"King Kasai" de Christophe Boltanski en poche chez Folio
King Kasaï, c'est le récit que fait Christophe Boltanski de la nuit qu'il a passée à l'Africa Muséum de Tervuren, dans la proche banlieue de Bruxelles, le musée consacré à l'histoire coloniale de la Belgique.
Le livre est sorti en grand format chez Stock il y a un an dans la collection "Ma nuit au musée". Leila Slimani, Lola Laffont, Yannick Haenel, Aurelien Bellanger, et d'autres encore, se sont eux aussi livrés à cet exercice, dans d'autres musées ou monuments historiques. Christophe Boltanski, écrivain, journaliste, a déjà écrit sur le Congo et ses mines du Nord-Kivu, où l'on extrait ce matériau que l'on trouve partout dans nos téléphones portables ou ordinateurs.
Cette nuit au musée de Tervuren est une sorte de prolongement logique sur les pistes de ce Congo belge, voulu par le roi Léopold. D'abord propriété personnelle du roi, qui n'y avait jamais mis les pieds, mais qui en a tiré toutes les richesses possibles et imaginables. Le tout avec un mépris invraisemblable pour les populations qui y vivaient. L'État belge a ensuite repris le flambeau jusqu'à l'indépendance en 1960.

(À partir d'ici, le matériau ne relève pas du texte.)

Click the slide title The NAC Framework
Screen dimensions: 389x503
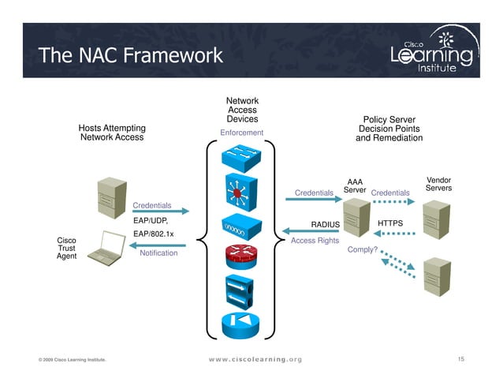point(130,55)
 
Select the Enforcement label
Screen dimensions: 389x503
point(241,133)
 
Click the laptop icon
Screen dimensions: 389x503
point(105,248)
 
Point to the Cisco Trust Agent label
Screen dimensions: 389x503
point(66,249)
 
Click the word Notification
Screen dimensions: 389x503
point(158,253)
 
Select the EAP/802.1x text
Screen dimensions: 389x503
point(154,234)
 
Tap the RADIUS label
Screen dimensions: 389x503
point(325,225)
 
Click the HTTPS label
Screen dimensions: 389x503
point(390,223)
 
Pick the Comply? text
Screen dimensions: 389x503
point(363,250)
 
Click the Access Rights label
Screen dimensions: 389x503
point(315,241)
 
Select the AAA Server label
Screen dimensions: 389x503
point(355,186)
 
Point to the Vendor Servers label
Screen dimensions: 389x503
point(438,184)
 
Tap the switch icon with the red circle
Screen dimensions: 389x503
point(238,192)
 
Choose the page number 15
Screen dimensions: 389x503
point(461,360)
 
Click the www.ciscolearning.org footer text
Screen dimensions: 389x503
point(255,360)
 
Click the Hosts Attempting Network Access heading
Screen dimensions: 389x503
point(111,133)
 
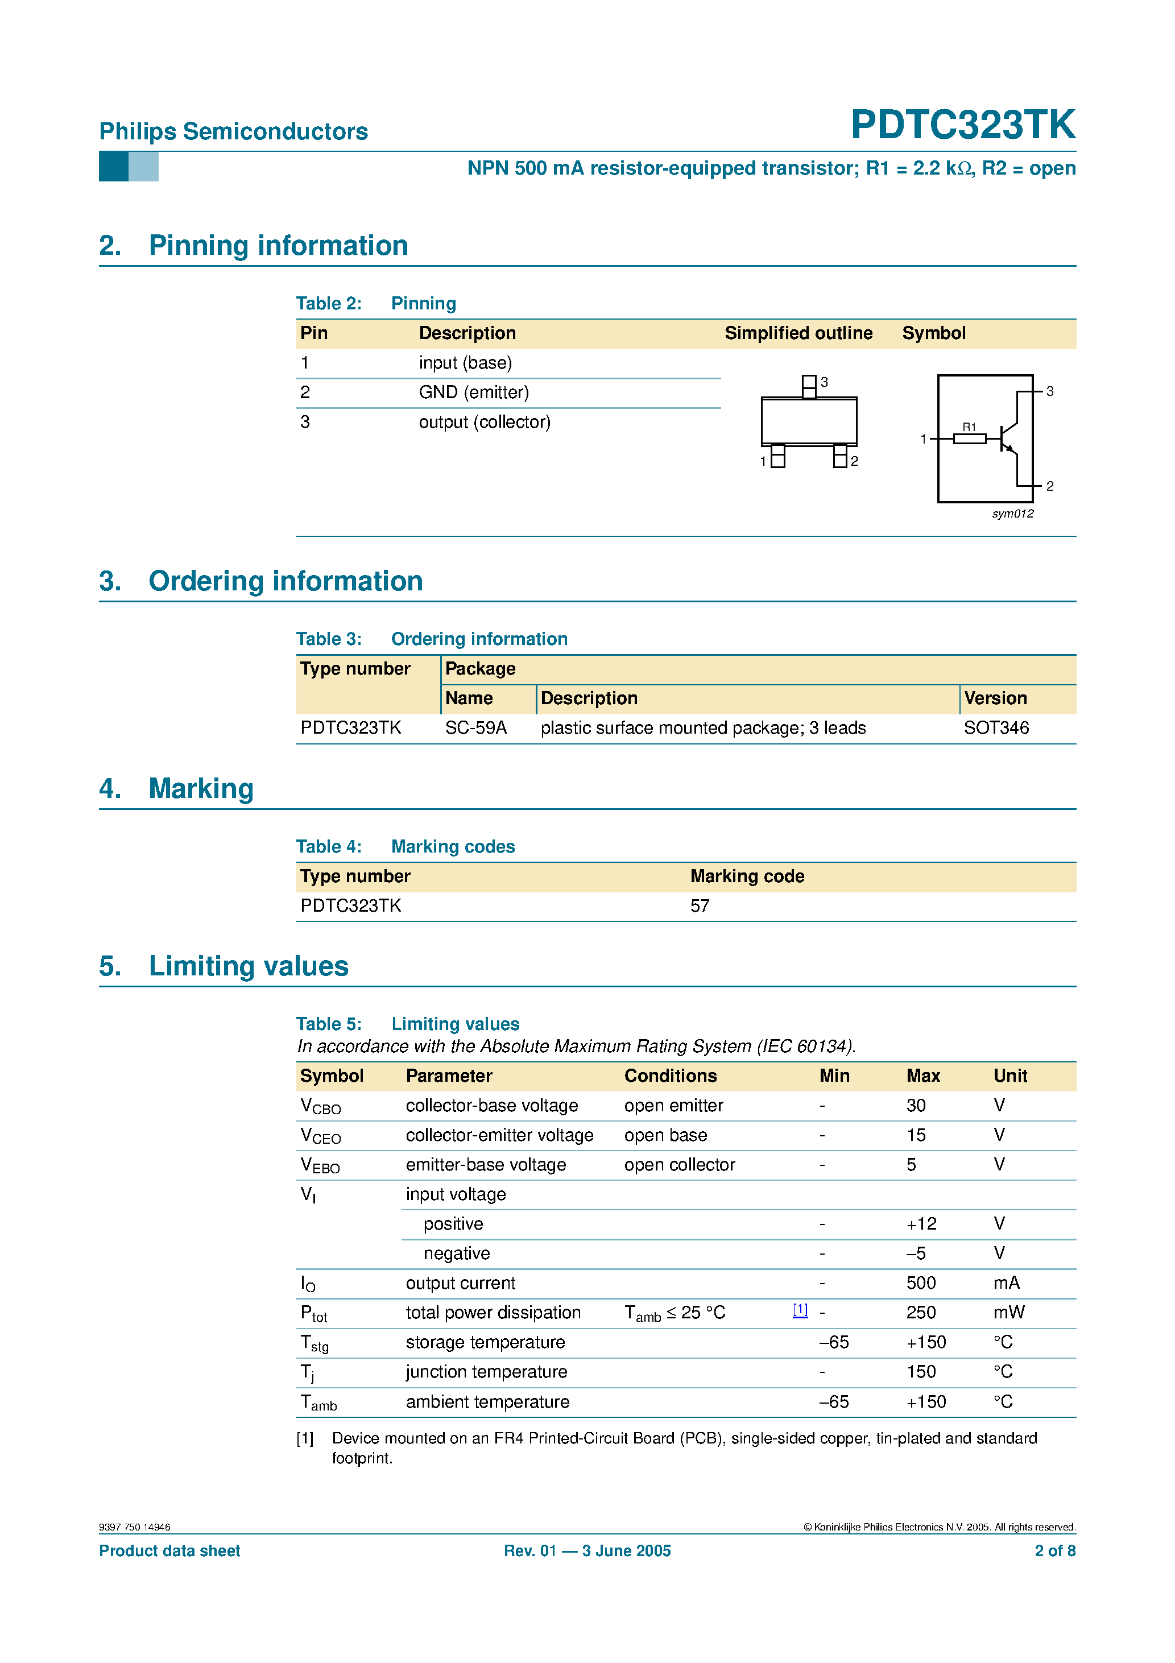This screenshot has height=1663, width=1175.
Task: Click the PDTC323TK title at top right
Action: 962,125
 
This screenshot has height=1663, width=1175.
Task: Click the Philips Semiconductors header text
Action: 233,131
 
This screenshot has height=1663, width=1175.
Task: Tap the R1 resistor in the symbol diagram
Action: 969,438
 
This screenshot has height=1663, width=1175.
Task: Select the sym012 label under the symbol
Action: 1012,514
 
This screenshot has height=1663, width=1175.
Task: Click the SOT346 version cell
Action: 995,728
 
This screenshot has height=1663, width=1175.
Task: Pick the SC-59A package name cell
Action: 475,728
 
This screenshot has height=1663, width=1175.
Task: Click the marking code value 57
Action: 699,906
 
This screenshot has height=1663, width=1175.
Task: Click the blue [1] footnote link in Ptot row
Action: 800,1310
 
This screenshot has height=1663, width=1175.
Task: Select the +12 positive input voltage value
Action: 921,1223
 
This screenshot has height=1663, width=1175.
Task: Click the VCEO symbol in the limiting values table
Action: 320,1136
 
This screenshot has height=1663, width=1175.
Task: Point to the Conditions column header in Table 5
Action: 670,1075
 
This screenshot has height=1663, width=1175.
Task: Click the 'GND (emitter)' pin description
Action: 474,392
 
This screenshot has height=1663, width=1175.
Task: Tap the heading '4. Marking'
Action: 177,789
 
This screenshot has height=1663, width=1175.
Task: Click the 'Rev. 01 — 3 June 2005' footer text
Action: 587,1551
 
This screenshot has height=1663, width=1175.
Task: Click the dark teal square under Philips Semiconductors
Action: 113,166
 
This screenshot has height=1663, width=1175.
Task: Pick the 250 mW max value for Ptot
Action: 921,1313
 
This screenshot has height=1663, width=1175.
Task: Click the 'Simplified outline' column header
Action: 798,333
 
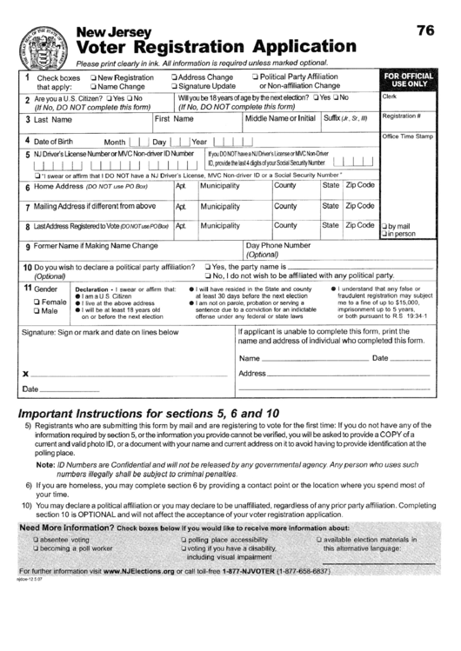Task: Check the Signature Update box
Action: [x=176, y=87]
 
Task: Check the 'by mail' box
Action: [x=385, y=226]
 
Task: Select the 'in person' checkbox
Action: [x=385, y=234]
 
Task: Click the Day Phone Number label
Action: [x=277, y=246]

Ce musée, voulu par Léopold lui-même, était censé encourager les vocations, et honorer cette conquête belge. On y trouve sculptures, objets et animaux empaillés comme cet immense éléphant King Kasaï, tué et installé en 1958, pour L'exposition universelle de Bruxelles. Dehors, dans un recoin, on y trouve également les tombes des indigènes morts, des hommes et des femmes arrachés à leur pays pour être exhibés comme des animaux, lors d'expositions, pratiques très répandues en Europe à l'époque.
Christophe Boltanski regarde avec effarement ce passé colonial belge
Et on y retrouve tous les préjugés et la violence d'une histoire qui a concerné toutes les générations jusqu'en 1960. Une histoire qui croise une famille, celle du chasseur qui a tué l'éléphant empaillé. Grande famille du Brabant flamand anobli au début du XIXᵉ siècle. Christophe Boltanski nous parle aussi du Hergé de Tintin au Congo, ou encore du Joseph Conrad, Au cœur des ténèbres.
Le récit de cette nuit au musée de Tervuren est passionnant et glaçant, vaut pour ses références et pour une description détaillée des lieux et du foutoir colonial qu'il recèle. Avec pour l'auteur, devant chaque découverte, un constat : la violence et l'inhumanité cachée derrière cette histoire mise en scène dans ce musée.